Saturday, March 21, 2009

Phil Johnson on where Evangelicalism ran astray

Pursuant to the post containing the audio clip of Phil Johnson's sermon on What is an Evangelical, the transcripts of Phil's sermon in the later parts can be found here and here. Here is a excerpt:

Now we need to discuss the contemporary evangelical movement and where it went astray before time gets totally away from us.

Since the mid-1800s there has been a concerted effort to broaden the definition of evangelicalism so that more people can fit in the tent. That happens on the one hand because the adjective evangelical has always been a kind of seal of approval in Christianity—and everybody wants to get into the tent. It's a shorthand way of signifying that someone really believes the Bible and takes the gospel seriously.

Naturally, false teachers who want to smuggle in false doctrines would love to be thought of as evangelicals, because that minimizes the criticism and suspicion that gets aimed their way.

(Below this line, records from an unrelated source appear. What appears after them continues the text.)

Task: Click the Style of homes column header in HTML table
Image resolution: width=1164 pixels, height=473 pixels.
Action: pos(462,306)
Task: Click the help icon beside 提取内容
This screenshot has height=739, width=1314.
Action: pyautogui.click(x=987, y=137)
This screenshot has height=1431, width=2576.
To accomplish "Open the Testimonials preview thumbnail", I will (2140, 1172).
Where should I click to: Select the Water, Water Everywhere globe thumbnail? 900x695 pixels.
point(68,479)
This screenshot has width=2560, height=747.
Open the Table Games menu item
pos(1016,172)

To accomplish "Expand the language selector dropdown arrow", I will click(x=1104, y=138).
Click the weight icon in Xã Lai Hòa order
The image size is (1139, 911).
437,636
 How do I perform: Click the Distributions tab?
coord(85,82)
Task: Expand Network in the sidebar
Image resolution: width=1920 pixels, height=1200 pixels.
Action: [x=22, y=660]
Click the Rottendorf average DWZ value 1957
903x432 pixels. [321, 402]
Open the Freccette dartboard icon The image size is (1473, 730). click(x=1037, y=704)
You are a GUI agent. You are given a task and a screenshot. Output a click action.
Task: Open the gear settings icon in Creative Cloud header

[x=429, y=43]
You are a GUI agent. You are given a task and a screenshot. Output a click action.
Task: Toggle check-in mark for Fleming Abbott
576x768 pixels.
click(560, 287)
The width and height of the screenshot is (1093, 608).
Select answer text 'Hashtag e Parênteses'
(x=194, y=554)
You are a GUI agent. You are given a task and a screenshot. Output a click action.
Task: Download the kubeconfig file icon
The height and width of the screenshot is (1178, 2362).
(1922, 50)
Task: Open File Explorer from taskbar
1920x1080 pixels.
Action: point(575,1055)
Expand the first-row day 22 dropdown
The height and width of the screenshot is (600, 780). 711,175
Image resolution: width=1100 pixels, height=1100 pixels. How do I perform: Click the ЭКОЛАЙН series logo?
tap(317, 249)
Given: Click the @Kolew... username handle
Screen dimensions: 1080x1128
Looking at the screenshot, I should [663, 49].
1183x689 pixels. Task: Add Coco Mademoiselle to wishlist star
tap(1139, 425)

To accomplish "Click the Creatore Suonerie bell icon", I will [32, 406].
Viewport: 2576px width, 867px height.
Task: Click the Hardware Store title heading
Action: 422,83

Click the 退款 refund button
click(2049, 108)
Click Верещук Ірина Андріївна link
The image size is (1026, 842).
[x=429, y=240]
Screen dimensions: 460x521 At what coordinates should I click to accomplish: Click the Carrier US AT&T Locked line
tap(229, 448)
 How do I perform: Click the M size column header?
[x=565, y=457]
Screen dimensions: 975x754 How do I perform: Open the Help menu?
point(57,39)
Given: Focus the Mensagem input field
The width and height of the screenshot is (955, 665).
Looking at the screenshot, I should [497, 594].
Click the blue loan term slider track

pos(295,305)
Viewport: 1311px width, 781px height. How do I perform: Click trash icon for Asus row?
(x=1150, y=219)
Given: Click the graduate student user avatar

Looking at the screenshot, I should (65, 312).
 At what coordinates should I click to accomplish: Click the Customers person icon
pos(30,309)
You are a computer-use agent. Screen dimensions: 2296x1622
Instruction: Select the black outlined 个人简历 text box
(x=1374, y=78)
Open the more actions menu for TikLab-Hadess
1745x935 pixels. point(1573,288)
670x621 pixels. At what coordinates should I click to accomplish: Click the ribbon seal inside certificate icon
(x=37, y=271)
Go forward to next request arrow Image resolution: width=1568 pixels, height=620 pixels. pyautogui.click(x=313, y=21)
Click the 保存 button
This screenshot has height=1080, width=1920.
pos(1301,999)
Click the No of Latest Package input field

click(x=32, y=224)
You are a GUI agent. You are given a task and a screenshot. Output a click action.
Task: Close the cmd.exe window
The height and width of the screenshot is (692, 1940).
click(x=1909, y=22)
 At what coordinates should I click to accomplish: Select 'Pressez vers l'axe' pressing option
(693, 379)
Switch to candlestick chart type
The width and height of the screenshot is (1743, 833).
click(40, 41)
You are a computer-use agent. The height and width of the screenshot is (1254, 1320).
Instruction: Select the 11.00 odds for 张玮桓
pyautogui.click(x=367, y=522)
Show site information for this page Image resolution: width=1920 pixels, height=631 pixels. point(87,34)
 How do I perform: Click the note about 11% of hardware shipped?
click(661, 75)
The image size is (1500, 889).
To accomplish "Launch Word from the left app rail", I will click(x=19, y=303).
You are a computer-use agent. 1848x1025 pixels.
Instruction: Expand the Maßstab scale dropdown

Charles Spurgeon noticed this phenomenon in the nineteenth century, and he pleaded with the true evangelicals of that era not to accept the claims of those who say they are evangelicals but aren't. He warned the Baptist union that the plan of the enemy was (in his words)"to lay the egg of error in the nest of our churches." And he warned that people who called themselves evangelicals but rejected evangelical principles had already infiltrated the Baptist Union. These pseudo-evangelicals took label for themselves, but they refused to define what they meant by it. (Just like today.) In 1888, Spurgeon wrote, "It is mere cant (meaning hypocrisy—a pious pretense) to cry, 'We are evangelical; we are all evangelical,' and yet decline to say what evangelical means. If men are really evangelical, they delight to spread as glad tidings the truths from which they take the name."…

2 comments:

Joel Tay said...

You'll be surprised how many professing evangelicals in my college are actually Neo-orthodox or Neo-liberal in disguise. And I did not even mention the Nestorians.

Daniel C said...

Joel:

Well, if they were truly evangelical, the churches wouldn't be in such a state, would it?